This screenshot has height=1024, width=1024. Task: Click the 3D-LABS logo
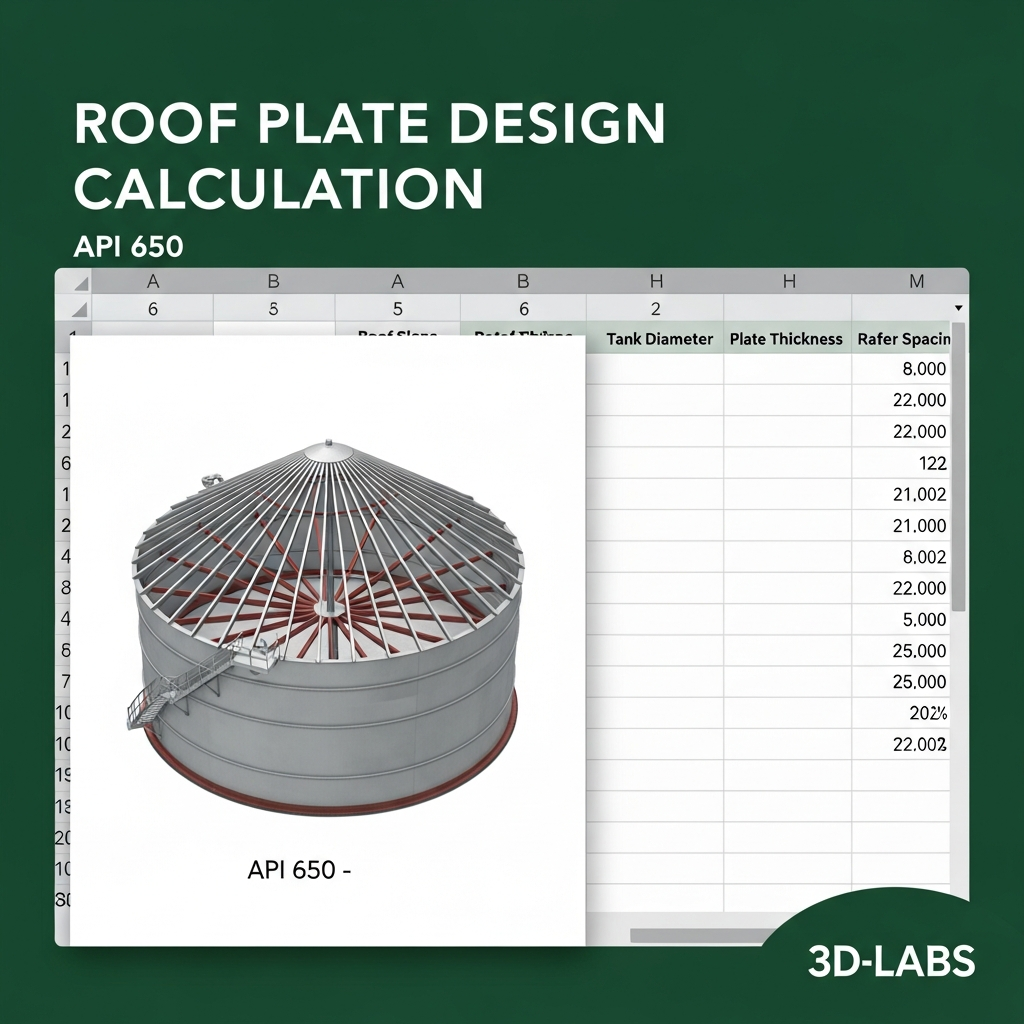click(891, 962)
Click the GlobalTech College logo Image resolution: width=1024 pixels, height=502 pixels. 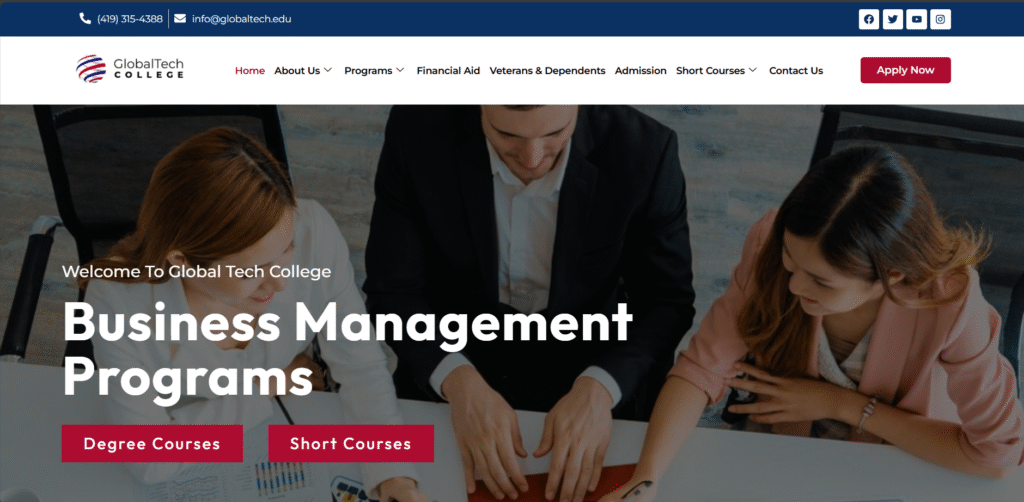point(130,69)
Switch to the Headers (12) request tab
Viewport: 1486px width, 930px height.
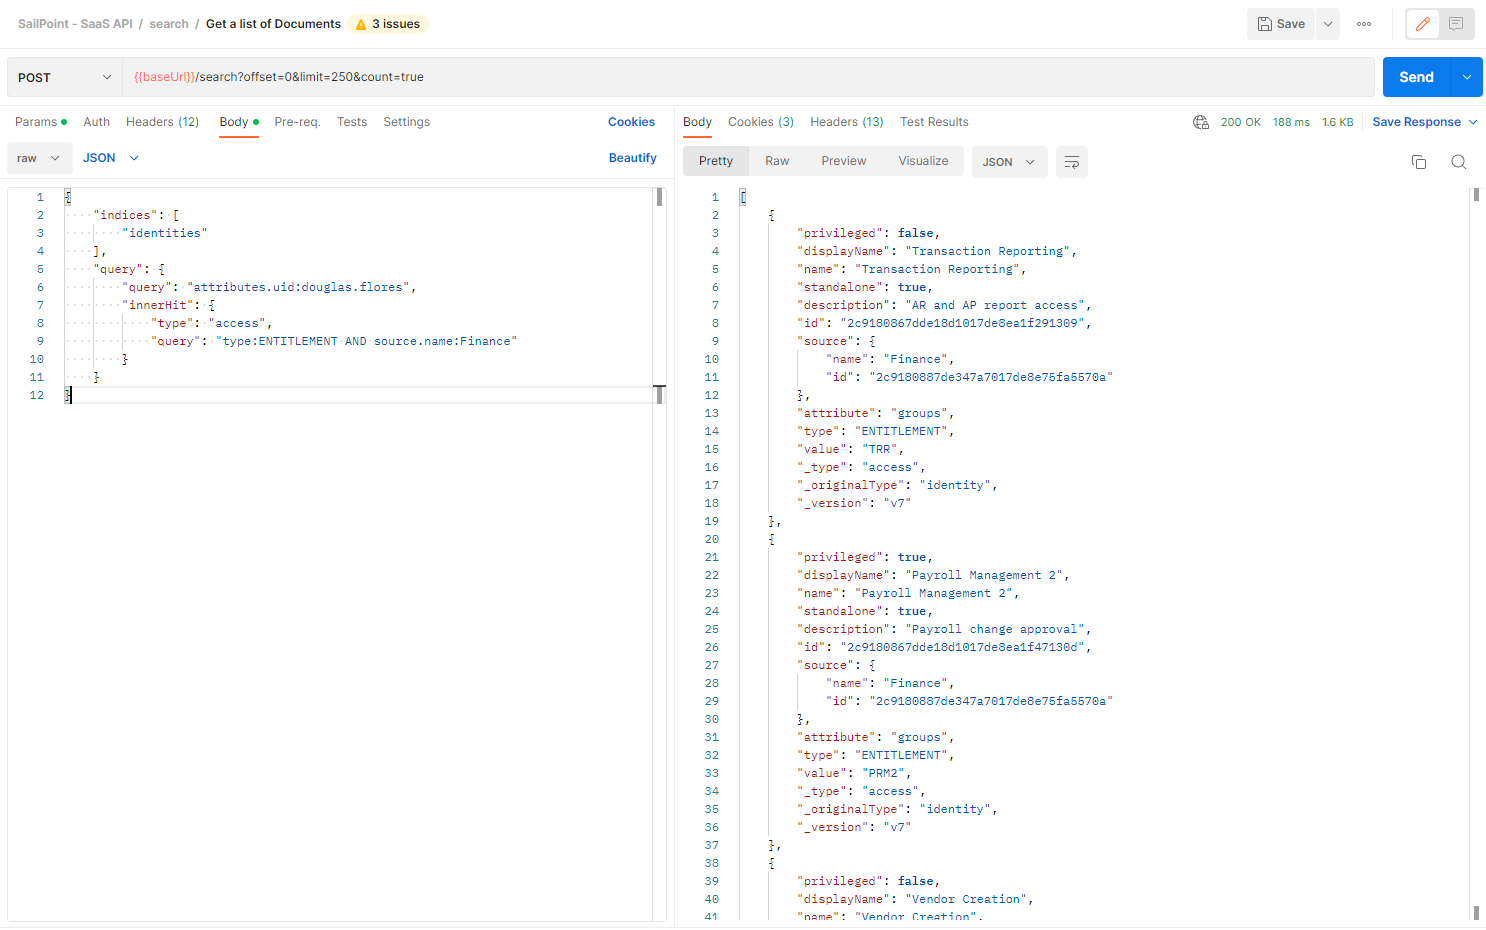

+++

* Exercise description *
Print every line of the records from the one containing "Switch to the Headers (12) request tab" through the end of the records, with both ends included. Omit the pictures.

* Answer to this task *
Switch to the Headers (12) request tab
Viewport: 1486px width, 930px height.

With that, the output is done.